[I’m working on several projects I can’t post yet, so instead I’ll entertain you with some AMAZING things about wool.]
What’s so wonderful about wool? Why bother with it? Isn’t it itchy, hard to clean, and hot? Umm….no! (OK, some wools scratch, but we can avoid those.)
I thought about writing this post one morning when I was up early, wrapped in my robe, reading a good book with a steaming cup of coffee by my elbow, and a synthetic blanket on my lap. I was still cold. Here are my legs, covered with the synthetic fleece blanket —
How dumb, I thought. What am I doing when I’VE GOT WOOL? So I got out one of my first blankets. This is “Some Like it Hot.” It’s got great colors in it, but I was still learning the best sweaters to use, so it contains one (the orange) that I would no longer choose. Still. WHAT A DIFFERENCE. I immediately felt cozy and could read without distraction.
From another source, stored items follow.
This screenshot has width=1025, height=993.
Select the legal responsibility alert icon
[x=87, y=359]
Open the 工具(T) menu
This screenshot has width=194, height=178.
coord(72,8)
For your trivia library, some amazing properties of wool:*
• Wool fibers insulate without overheating. They are historically used in both the heat of the desert and the coldest arctic climes.
• Many kinds of wool, especially Merino (because its shaft is so slender), are very smooth and extraordinary comfortable on skin.
• Wool wicks moisture away from the body.
• Wool fibers actually absorb water and move it temporarily into the core of the shaft, keeping the wearer warm and dry. It won’t feel wet to the touch until it has absorbed 60% of its weight in water.
• Wool has antimicrobial properties, so it doesn’t harbor odors and stays smelling fresh — in fact, backpackers and bikers are returning to the use of wool, as synthetics cannot yet mimic this.
• Wool is disliked by dust mites, which are behind many allergies and asthma troubles.
• Wool in blankets by The Green Sheep has already been washed and dried, so you can carefully do the same with really great results! (See here for directions.)
• Wool holds dyes better than many other natural fibers. (This is one of my favorite properties.)
• Wool is long-lasting. Wool fibers can bend 20,000 times without breaking. Compare that to cotton at 3,000x and silk at 2,000x.
• Buying wool supports raising sheep for their fleece rather than for food. Every year a new fleece grows on the sheep’s body and is removed without harm to the animal.
• Buying wool supports local farmers throughout the world. Also, processing wool requires fewer resources than those needed to process most other natural or man-made fibers.
*With gratitude to the following websites for their informative content: Wool Revolution!, Zeilinger Wool Co., and Dennis Baxter’s article on Merino wool on ezinearticles.com.